La semifinale degli Australian Open tra Jannik Sinner e Novak Djokovic ha lasciato il mondo del tennis spiazzato: una sconfitta al quinto set che ha ribaltato pronostici e sensazioni, consegnando al serbo una vittoria pesantissima nei momenti che contano. A spiegare cosa sia davvero successo è Raffaella Reggi, ex azzurra e oggi commentatrice tecnica per Sky, intervenuta in un’intervista a Fanpage.
Alla domanda su cosa l’abbia colpita di più della sconfitta di Sinner, Reggi parte dai numeri, che raccontano una partita quasi paradossale. “Impressionante. Perché stavo guardando le statistiche, e perdere un match con questi numeri è incredibile. Allora: 26 ace, ti parlo di Sinner, due doppi falli, 75% di prime in campo, ha vinto l’80% dei punti con la prima, 72 colpi vincenti, 42 errori gratuiti. Palle break: ed ecco qua la nota dolente, due su diciotto. Quello ha fatto la differenza. Perché devo dirti la verità, Jannik ha vinto tra l’altro anche più punti di Djokovic. L’unica cosa è che Djokovic li ha vinti nei momenti chiave. Perché, se andiamo a vedere, abbiamo 152 punti vinti da Jannik contro i 140 di Djokovic”.

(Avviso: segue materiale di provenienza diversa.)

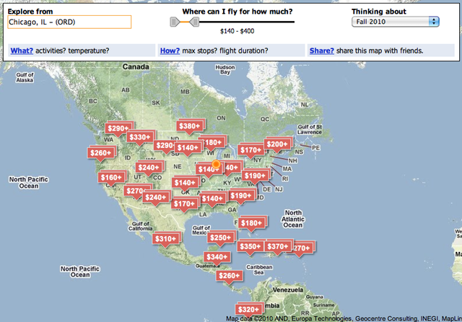Image resolution: width=462 pixels, height=322 pixels.
Task: Open the $160+ price marker in California
Action: 111,178

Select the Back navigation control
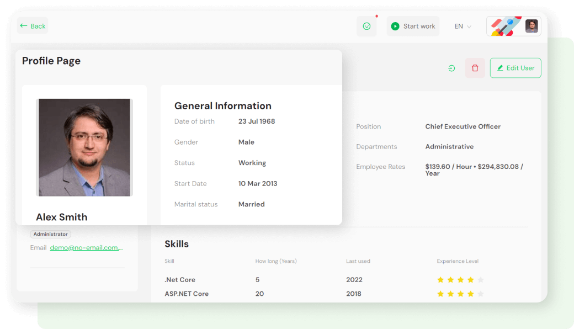31,25
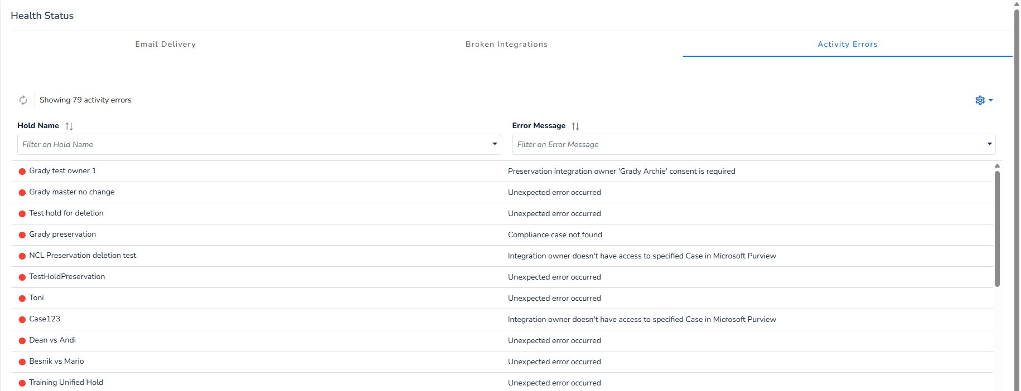Image resolution: width=1021 pixels, height=391 pixels.
Task: Expand the Error Message filter dropdown arrow
Action: point(989,144)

Numeri che spiegano come la partita si sia decisa più sulla gestione dei passaggi cruciali che sul rendimento complessivo. Ma secondo Reggi, qualche segnale era arrivato già nei turni precedenti. “Non abbiamo visto obiettivamente Jannik al massimo sin dall’inizio del torneo, questo lo dobbiamo dire. Non era al top del livello, si è visto. Ha sofferto con Spizzirri e insomma non era al suo massimo. E forse oggi questo un po’ lo abbiamo ri-notato. Anche nei momenti chiave, dove di solito magari ha più coraggio, questa volta è andata così, purtroppo. Però, ti ripeto: Djokovic è stato impressionante”, conclude la sua analisi Raffaella Reggi.